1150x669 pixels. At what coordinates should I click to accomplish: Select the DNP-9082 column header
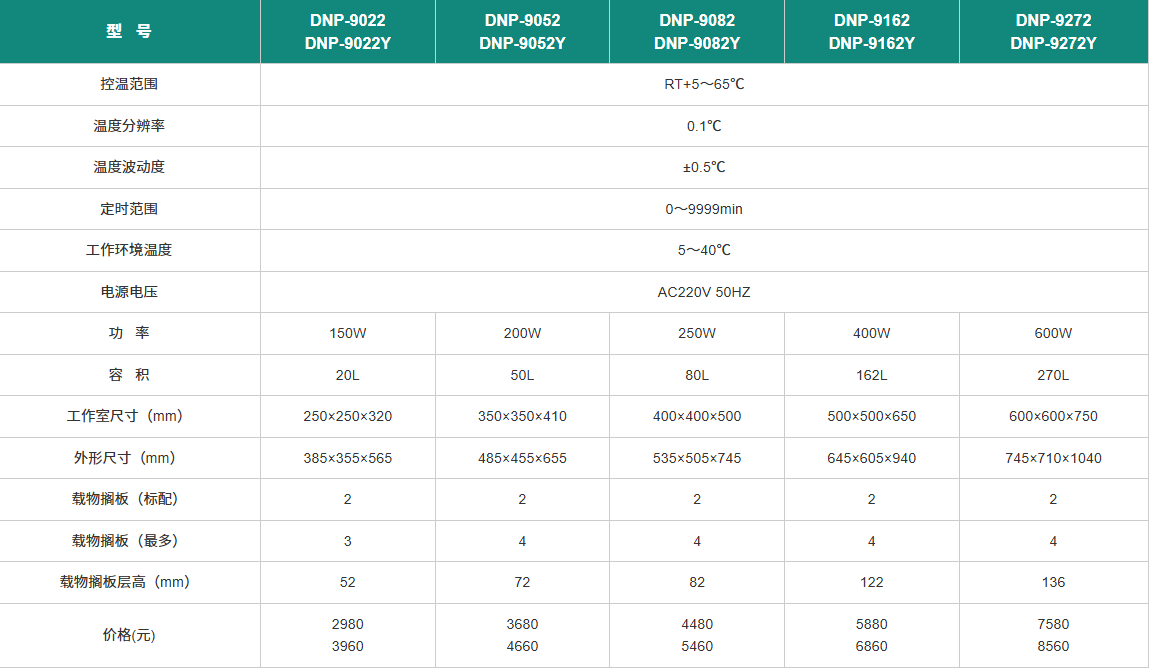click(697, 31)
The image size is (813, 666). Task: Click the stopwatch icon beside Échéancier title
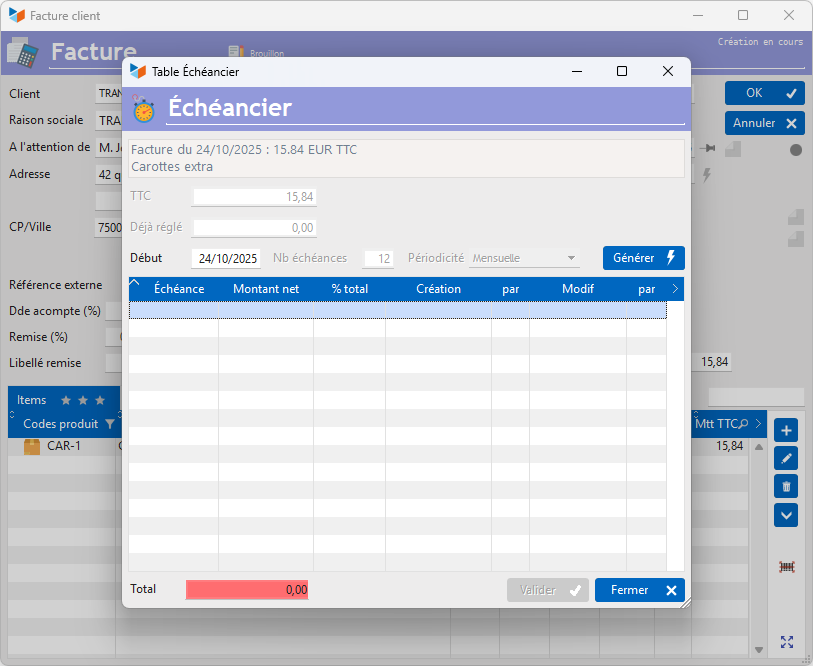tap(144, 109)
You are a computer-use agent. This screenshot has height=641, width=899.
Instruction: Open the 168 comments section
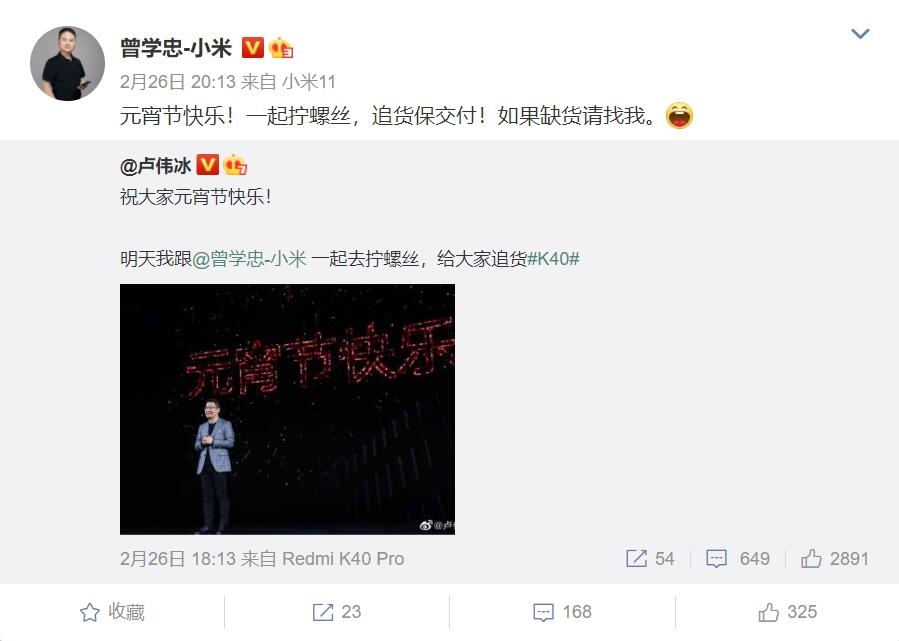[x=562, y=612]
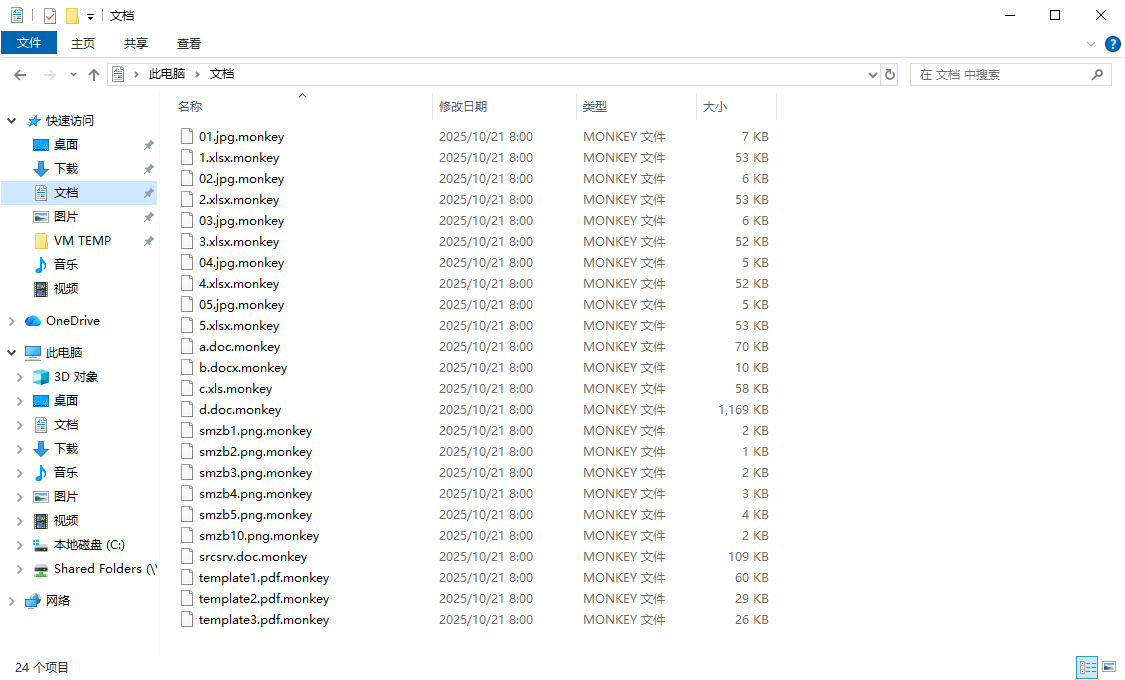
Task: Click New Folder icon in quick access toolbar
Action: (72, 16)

...

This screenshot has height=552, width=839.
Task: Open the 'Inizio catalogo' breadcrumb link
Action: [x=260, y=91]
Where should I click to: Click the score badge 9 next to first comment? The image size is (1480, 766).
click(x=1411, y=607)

## WORK TO COMPLETE
Write back word for word every line in the entries above from the one with "1150x669 pixels. At" to the one with "You are a computer-use", ends included, and none of the pictures.

## RESULT FOR THIS EXERCISE
1150x669 pixels. At what coordinates should I click to accomplish: Select the DNP-9082 column header
click(697, 31)
The image size is (813, 666). Task: Click the stopwatch icon beside Échéancier title
tap(144, 109)
You are a computer-use agent. This screenshot has height=641, width=899.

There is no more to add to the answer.